News

Celebrated Japanese Composer Reveals Himself as a Fake

by Jillian Steinhauer on February 6, 2014

Mamoru Samuragochi pictured in a Japanese newspaper (screenshot via i>Télé on YouTube)

Mamoru Samuragochi pictured in a Japanese newspaper (screenshot via i>Télé on YouTube)

The huge news story out of Japan today is that renowned classical music composer composer Mamoru Samuragochi is a fraud. It turns out Samuragochi, who’s been hailed as a genius and, because he was deaf, a contemporary Japanese Beethoven, had been hiring someone else to write his compositions for him since the mid ’90s. He may not even be deaf. It’s kind of like Shia LaBeouf meets Milli Vanilli, except on a vastly larger scale.

The New York Times has the full, fascinating story, but essentially, Samuragochi came forward and admitted the hoax because his ghostwriter, Takashi Niigaki, finally caved and told his tale to a weekly tabloid.
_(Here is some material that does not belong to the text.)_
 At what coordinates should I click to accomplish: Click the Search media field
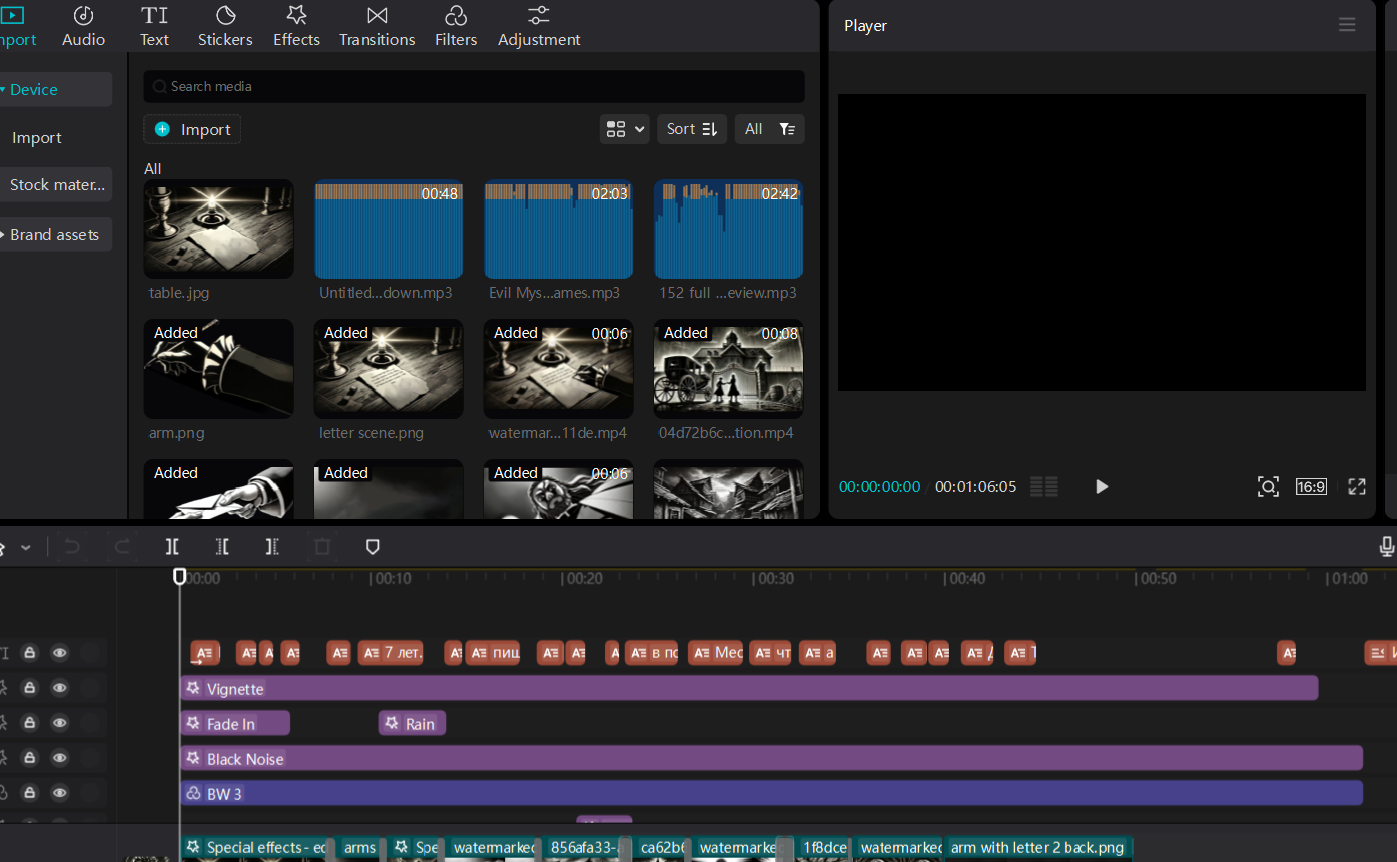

He also gave a press conference, where he asserted that Samuragochi isn’t deaf. What pushed Niigaki himself to the edge was the use of one of Samuragochi’s compositions, “Sonatina for Violin,” by Japanese figure skater Daisuke Takahashi. Takahashi will, now unfortunately, perform the routine in the Olympics that have just started in Sochi, Russia. Here’s a version of it:

One of the more intriguing aspects of Samuragochi’s career is the music he — or more likely, Niigaki — composed for video games. He wrote a symphony soundtrack for the game Resident Evil as well as the music for Onimusha: Warlords. Much of the former can be found in a series of clips on YouTube:

As can the entire Onimusha soundtrack:

Both are quite brooding and affecting. Someone is clearly talented, even if it’s not Samuragochi.
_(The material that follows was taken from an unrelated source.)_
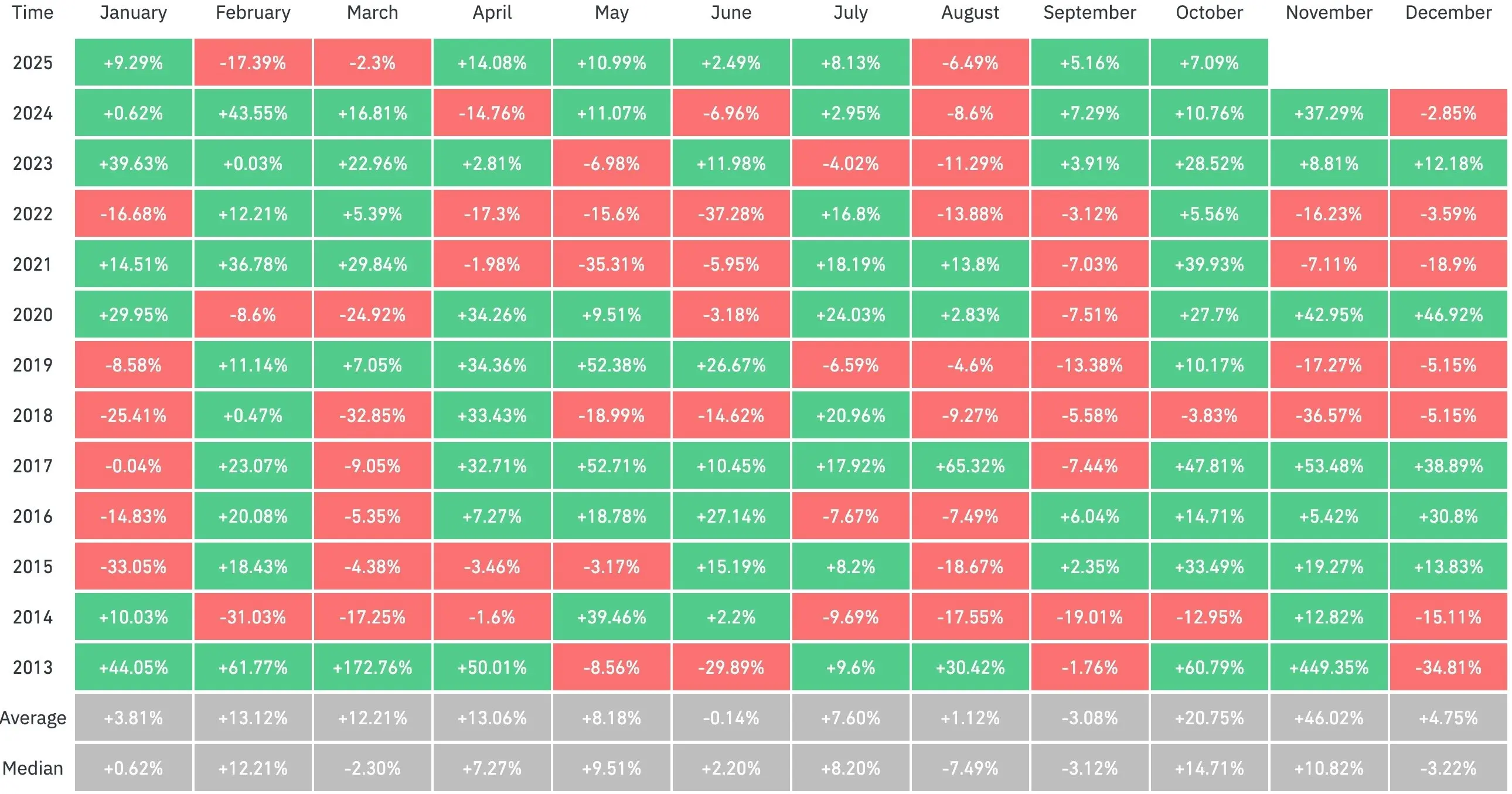Click the +46.02% November average cell
Screen dimensions: 1512x794
click(1329, 718)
The composer did issue an apology through his lawyer:

“Samuragochi is deeply sorry as he has betrayed fans and disappointed others. He knows he could not possibly make any excuse for what he has done.”

He does not yet appear to have responded to the allegation of faking deafness, although according to the Guardian, he was quoted on a news program explaining that “I had to ask the person to help me for more than half the work because the ear condition got worse.”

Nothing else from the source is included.